『凱里ブルース』 現実と夢の狭間で
ネットフリックスにこの映画があるとは思わなかった。『凱里ブルース(原題:路边野餐)』。中国新世代を代表するビー・ガン監督が26歳でつくった長篇第1作。日本では今年6月に公開された。監督が低予算で親戚や友人を出演者に、故郷の貴州省凱里で撮影した2015年の作品。ロカルノ映画祭などで高く評価され一躍その名を世界に知られた。
リアリズムと非リアリズムの間をたゆたう110分間。亜熱帯の官能的な緑と、後半、40分間のワンシーンワンカットの過去現在未来が入りまじった夢のような世界に酔う。これが処女作とは信じられない。

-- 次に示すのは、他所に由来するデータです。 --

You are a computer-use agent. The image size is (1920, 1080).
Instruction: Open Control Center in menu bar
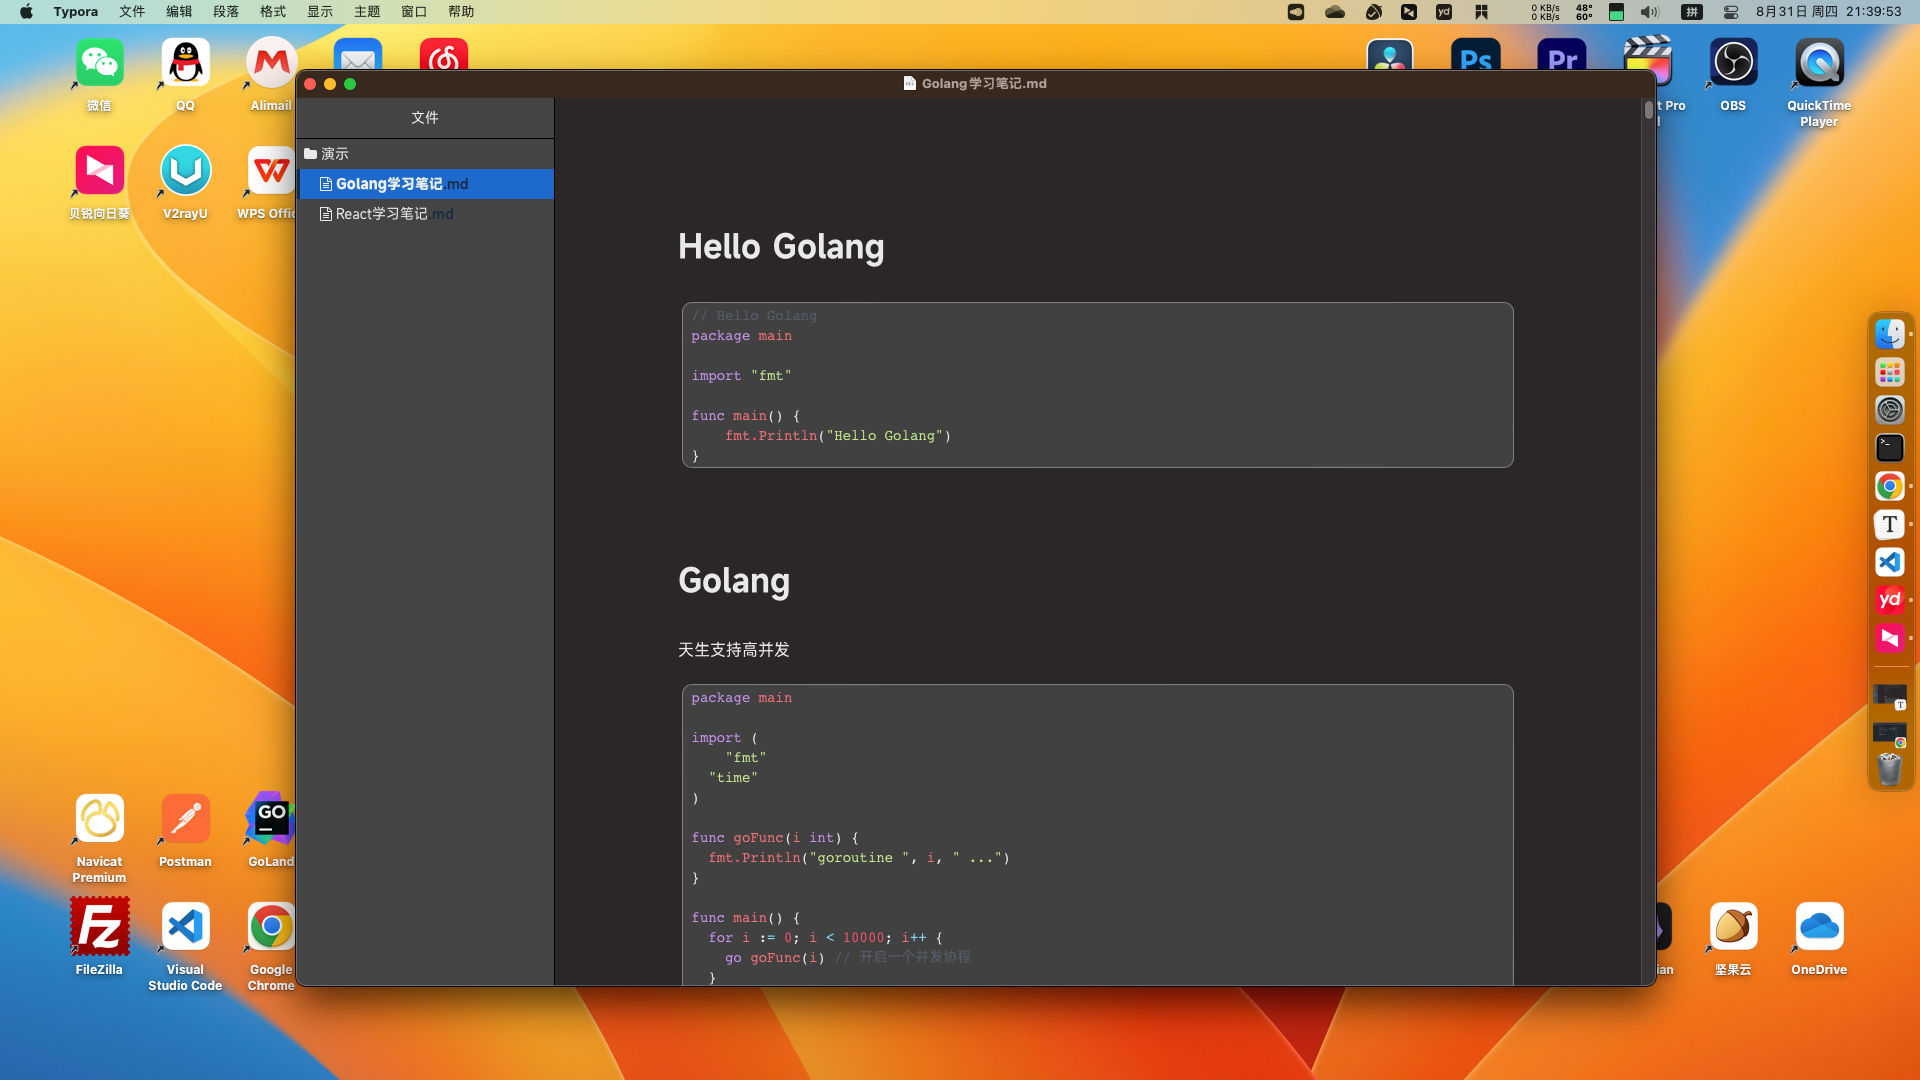pyautogui.click(x=1731, y=12)
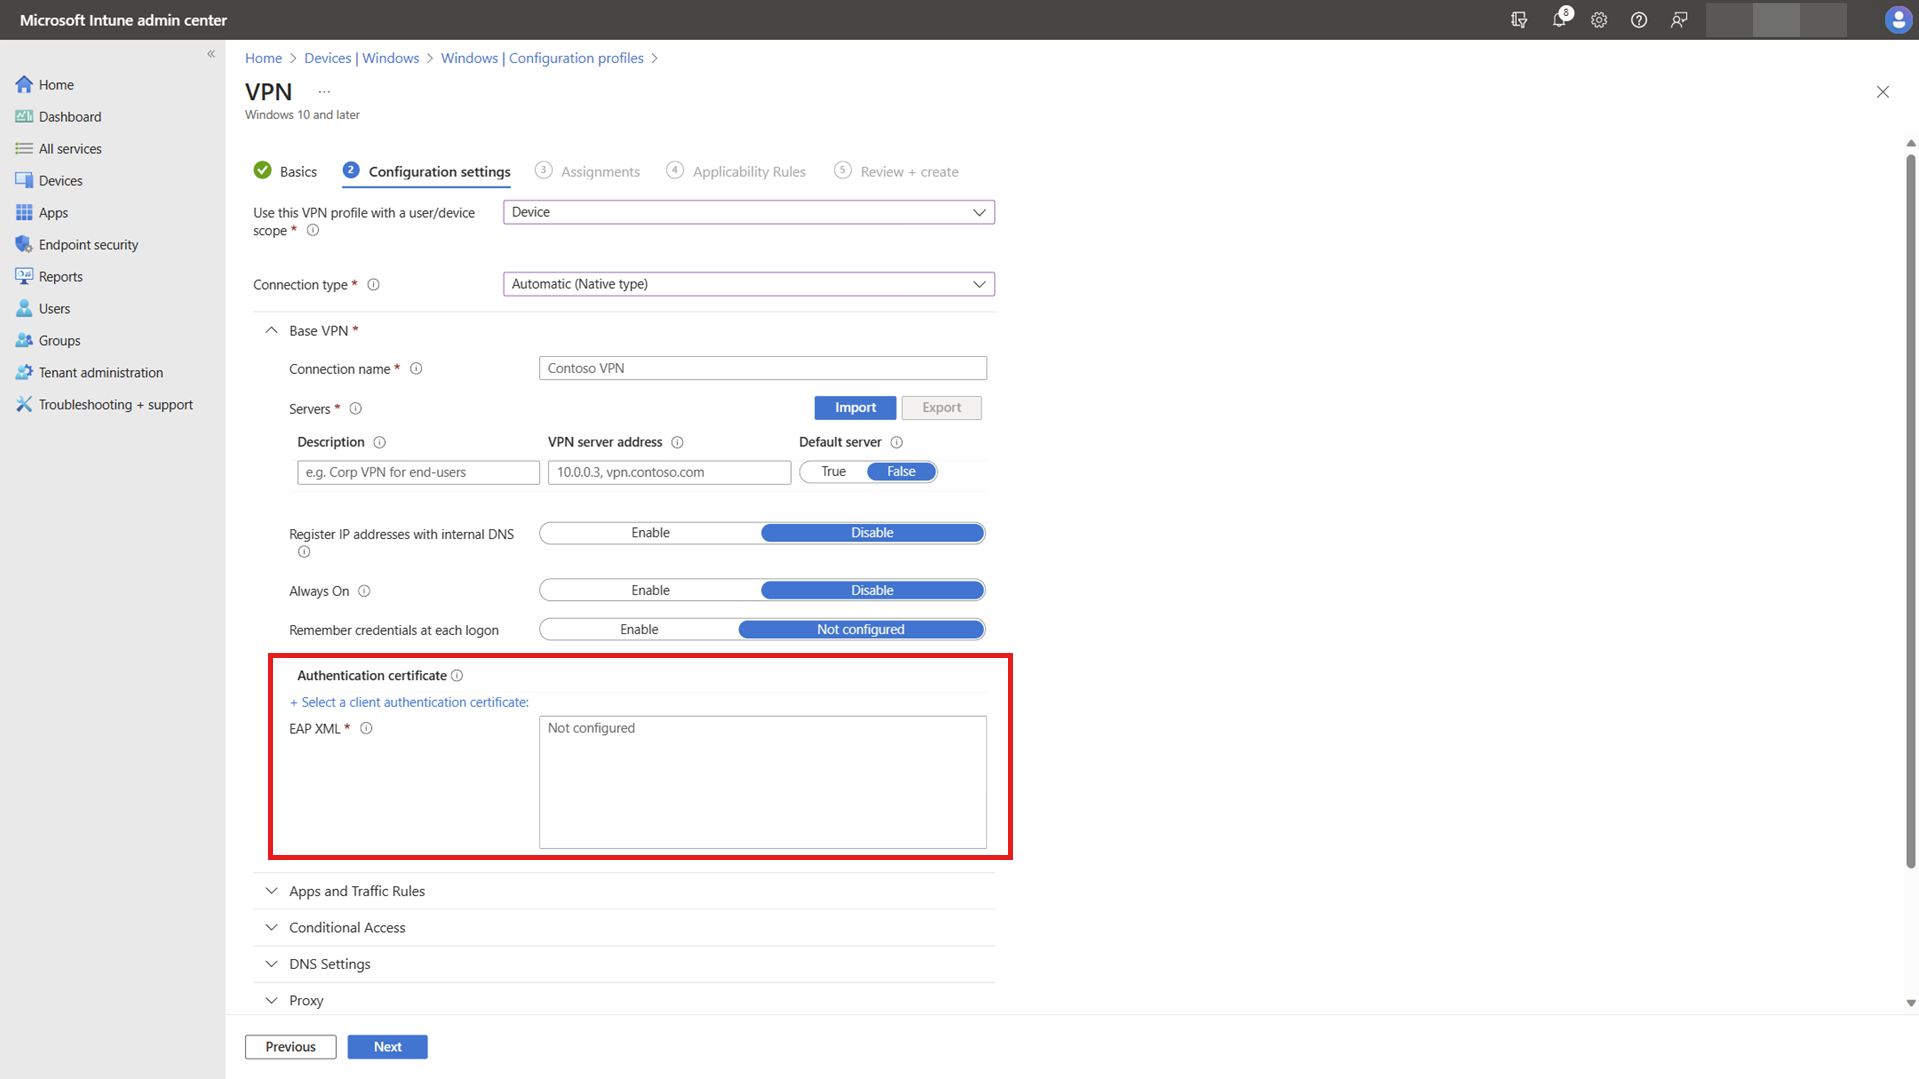Open Tenant administration
1919x1079 pixels.
100,372
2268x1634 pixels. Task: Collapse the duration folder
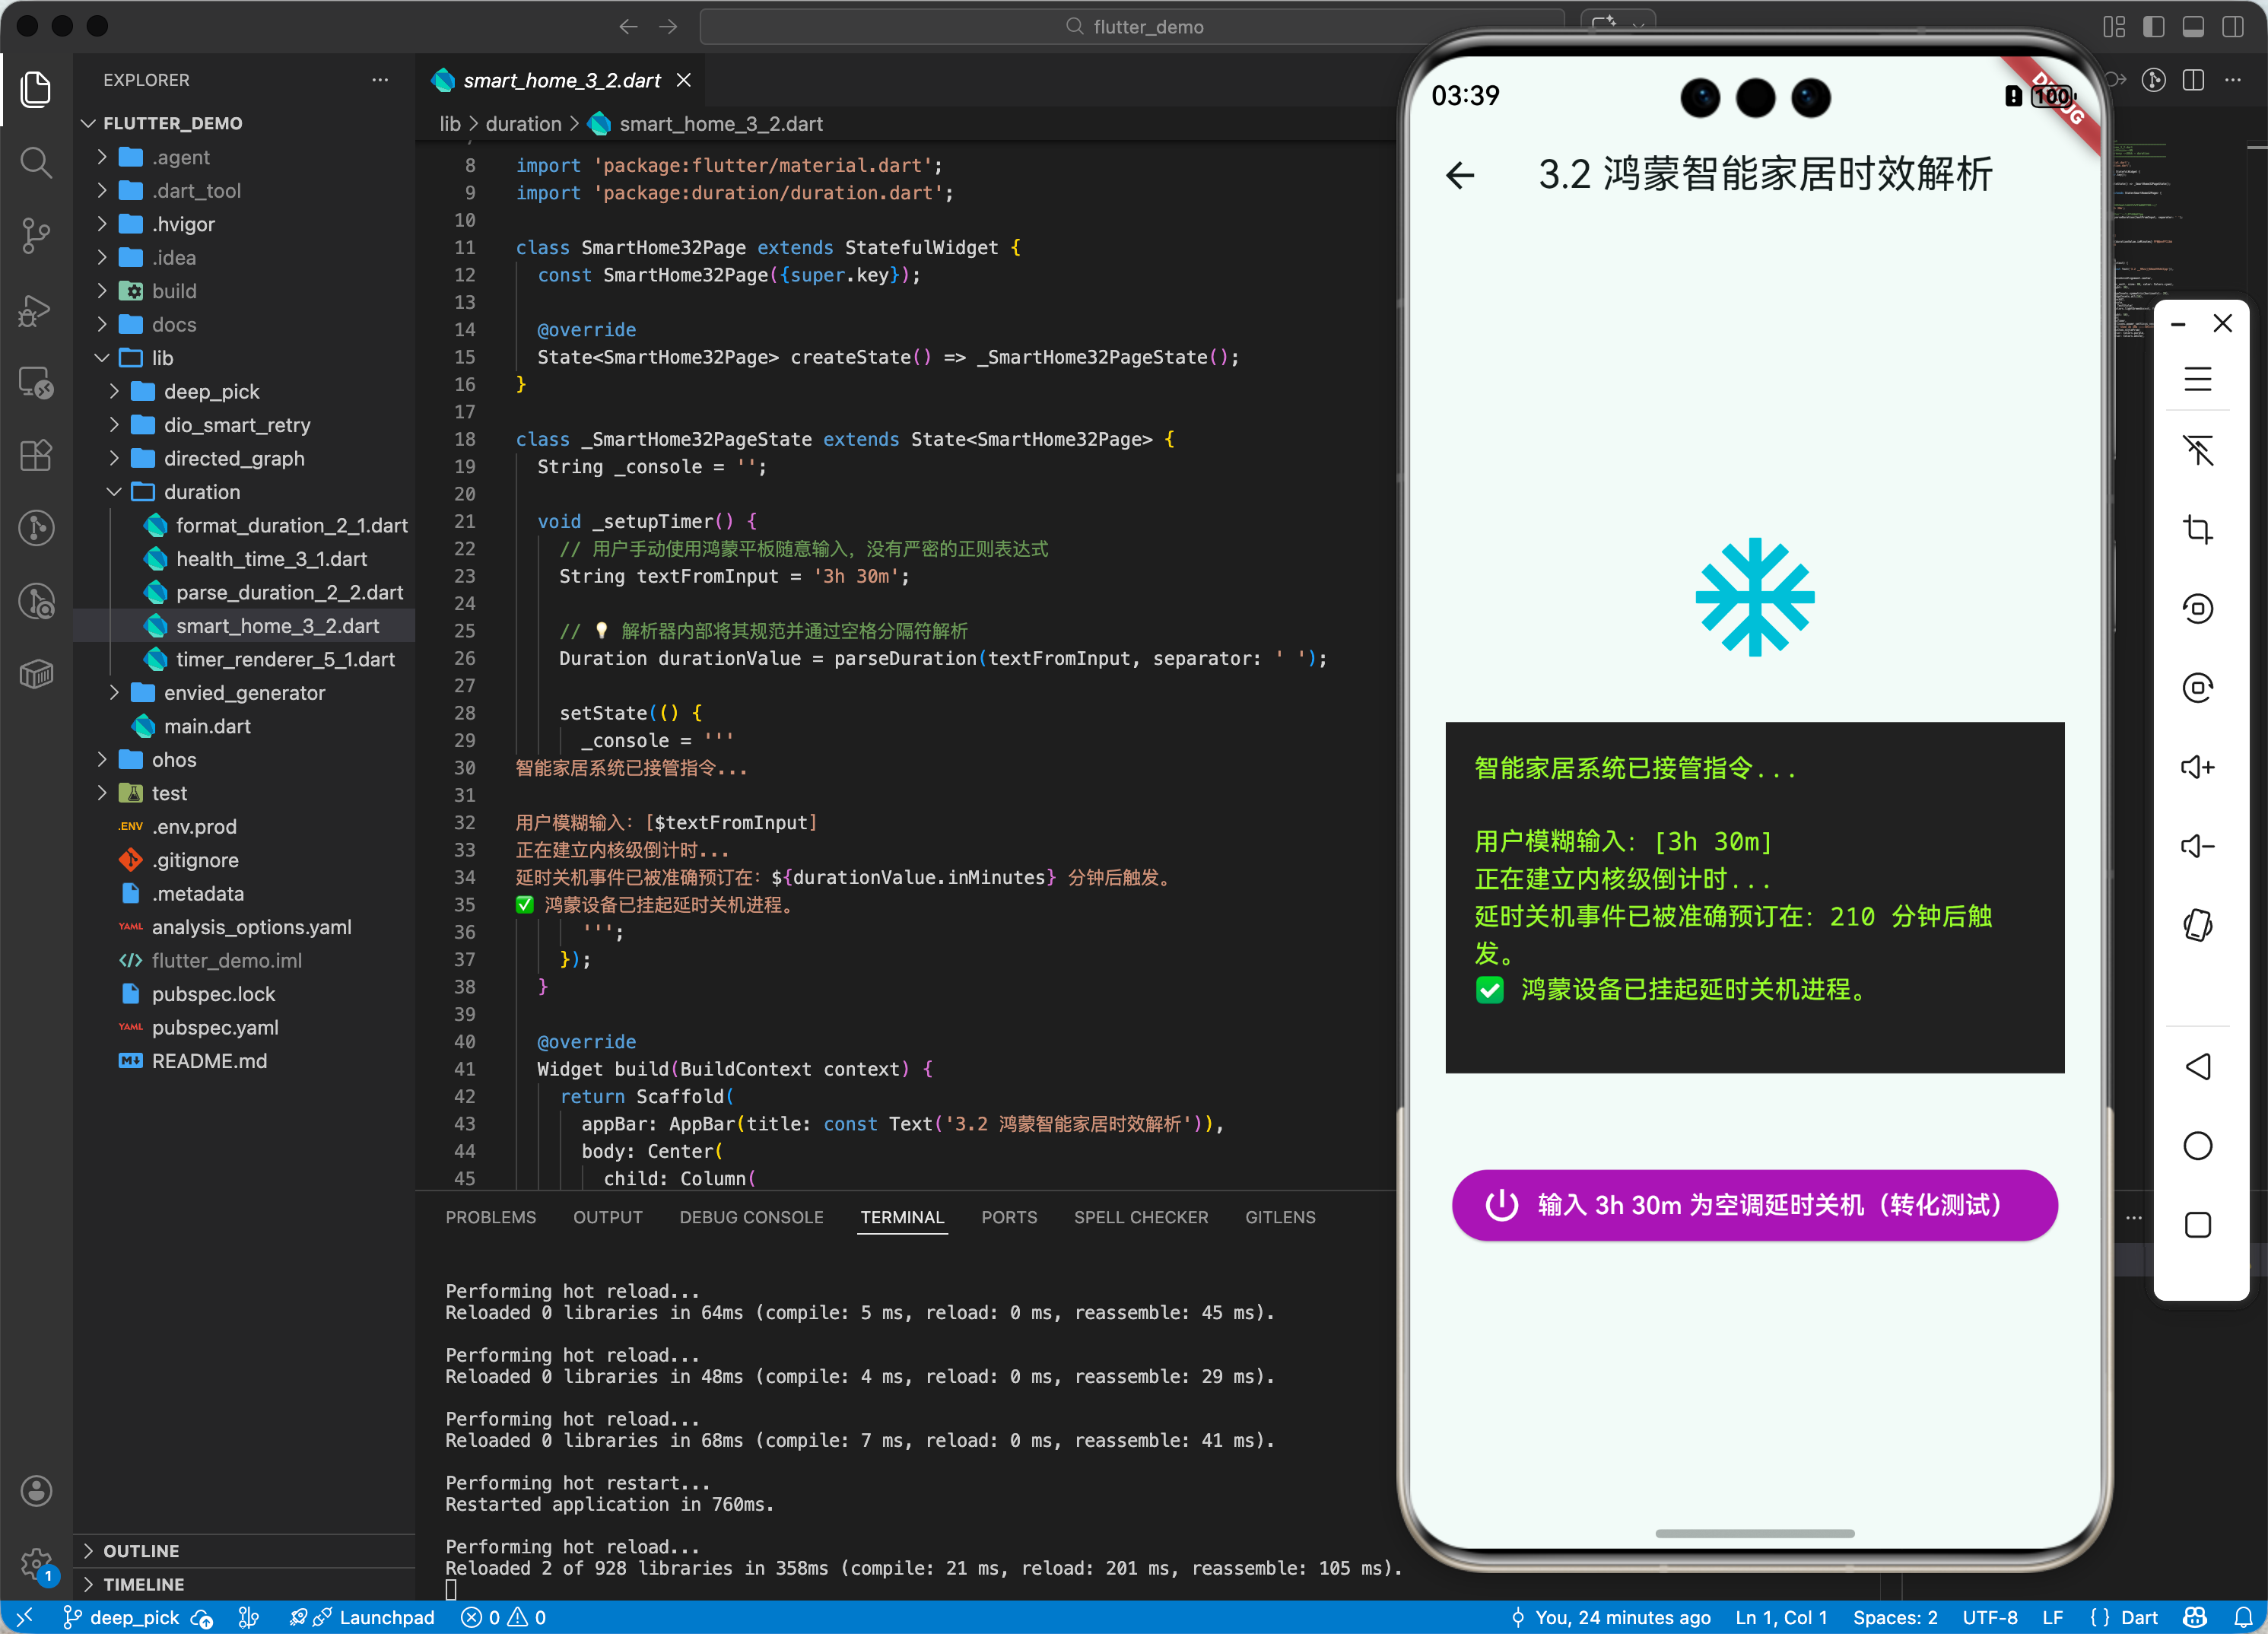point(201,492)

刑務所を出所したチェン(チェン・ヨンゾン)は、凱里の老女医が営む小さな診療所で人目を忍ぶように働いている。服役の間に妻は亡くなった。腹違いの弟の息子ウェイウェイを可愛がっていたが、ある日、そのウェイウェイがいなくなる。チェンは甥を探し、また老女医の若き日の恋人に思い出の品を届けるため旅に出、その途中でダンマイという町に入り込む。
そのダンマイのシーンが40分のワンカット。バイタクシーの背に乗ったチェンが道を走って町に入り、裁縫店で取れたボタンを縫ってもらうと、カメラはチェンから離れ裁縫店の女性ヤンヤン(ルナ・クオック)に寄り添って彼女とともに町をひとめぐりし、カメラは再びチェンに戻って理髪店に行って散髪してもらい、理髪店の女性と野外のライブを見に行く。裁縫店のヤンヤンはチェンの亡き妻の面影に重なるようでもあり、バイタクシーを運転する青年はウェイウェイの未来の姿のようでもある。カメラが町をひとめぐりするのと、過去現在未来の時間がひとめぐりするのがシンクロしているように感じられる。
ワンシーンワンカットでは常に手持ちカメラが動いている。一瞬たりとも静止することのない40分が独特の浮遊感をもたらす。夢を見ているように感じられるのは、そのせいもあるんだろう。
過去現在未来が混然となった世界を象徴するように、いくつもの時計が登場する。ウェイウェイが壁に釘を打ってつくった時計に光が射して釘の影が回る。チェンの乗る列車がトンネルに入ると、逆回りする(過去に遡る)時計がトンネルの壁に映っている。
そんな非リアリズムとリアリズムが絡みあっている。リアリズムのパートはホウ・シャオシェンの影響が歴然。なかでも『恋恋風塵』へのオマージュかと感じられるくらい。どちらも緑濃い亜熱帯の自然。基隆山によく似た山影。鉄道線路とトンネルへの偏愛。『恋恋風塵』でも野外ライブではないが野外映画が上映されていた。別の映画だが、バイクでの疾走もホウ・シャオシェンが好む映像だ。音楽も、ホウ・シャオシェン映画で担当し、出演もしている台湾のリン・チャンによるもの。80年代台湾ポップスがノスタルジックだ。
古い街区が再開発され高層ビルも見える凱里の現在から、主人公は改革開放後の1990年代あたりのような架空の町ダンマイに迷い込む。ふっと一瞬蘇っては消える記憶や夢。ビー・ガン監督は、そんな世界に惹かれているようだ。
中国の映画監督たちは、ジャ・ジャンクーやワン・ビンは言うまでもなく、もっと若いディアオ・イーナンやロウ・イエも中国と中国人が体験している時代と社会に、ナマな批判ではないにしても静かに目をこらしている。この映画だけから判断すると、ビー・ガン監督の資質は彼らのそれとは少し違うようだ。2月に公開された次作『ロングデイズ・ジャーニー この夜の涯へ』を見たい。